[PROBLEM STATEMENT] Restate word for word each line from the one containing "Task: Uncheck the Kapcsolt MAC-cím checkbox" through the end of the material, and nothing more. Drop every picture.
%%
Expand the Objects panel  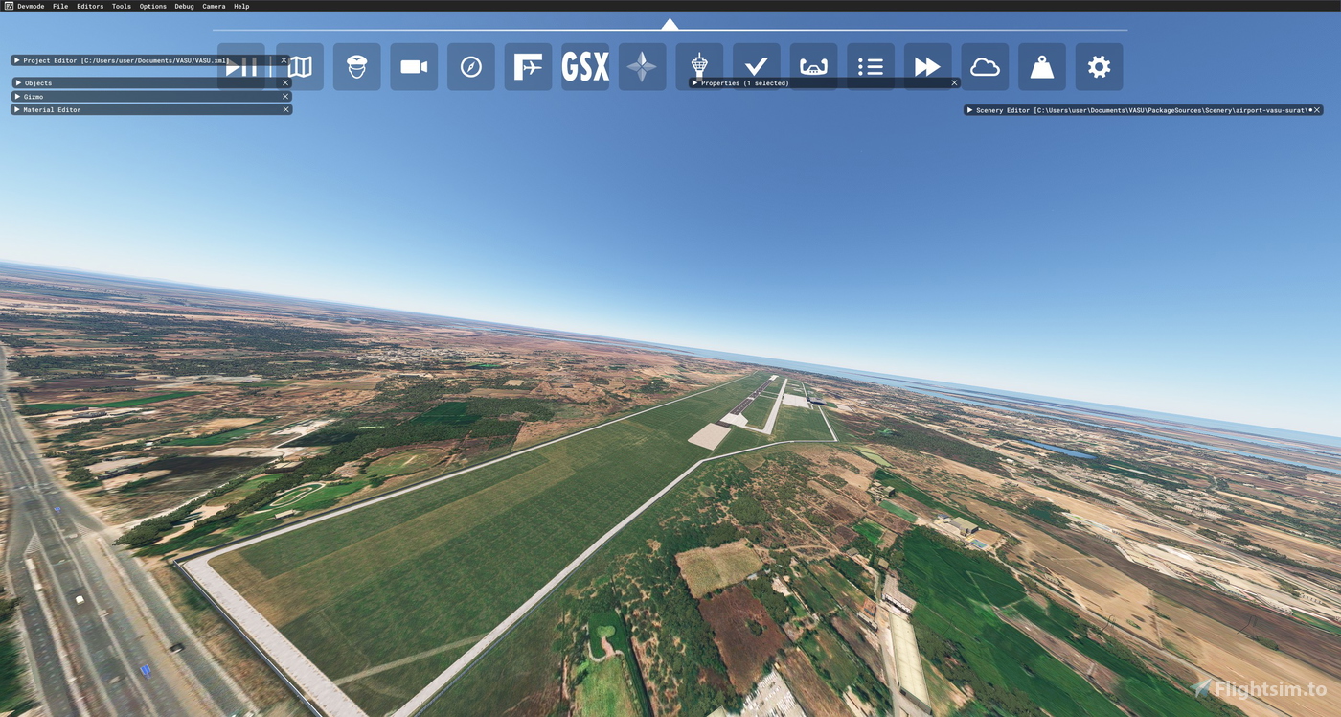pyautogui.click(x=16, y=82)
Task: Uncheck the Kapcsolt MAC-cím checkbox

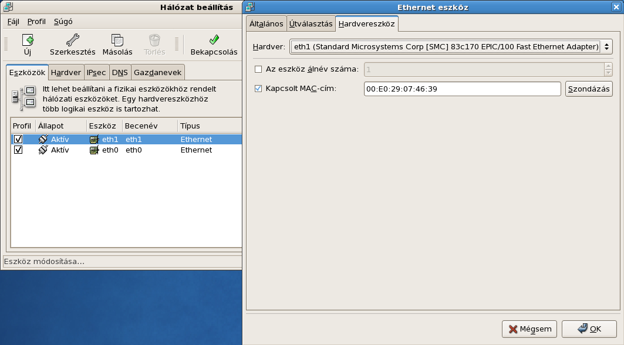Action: point(258,89)
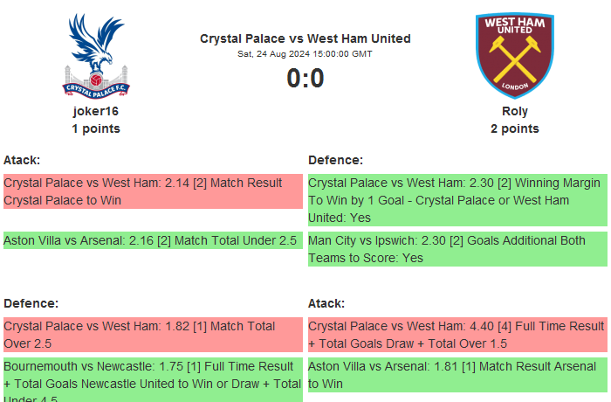Select Man City vs Ipswich Both Teams to Score bet
611x402 pixels.
pos(457,249)
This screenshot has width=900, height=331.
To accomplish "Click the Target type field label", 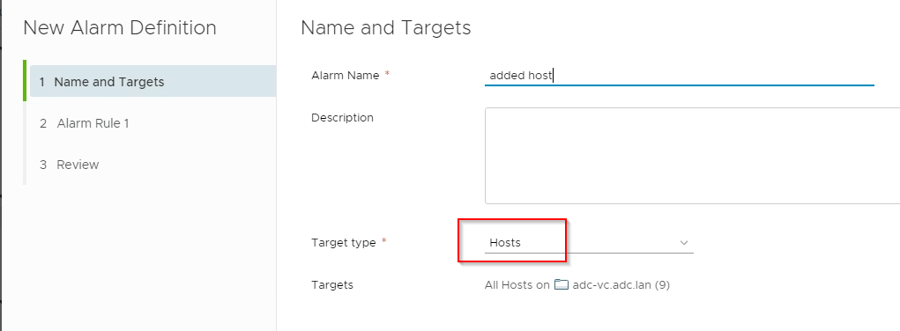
%%
[ANSWER TO THE PROBLEM]
Task: Uncheck the Kapcsolt MAC-cím checkbox

Action: point(258,89)
Select Man City vs Ipswich Both Teams to Score bet
611x402 pixels.
pos(457,249)
This screenshot has width=900, height=331.
To accomplish "Click the Target type field label", 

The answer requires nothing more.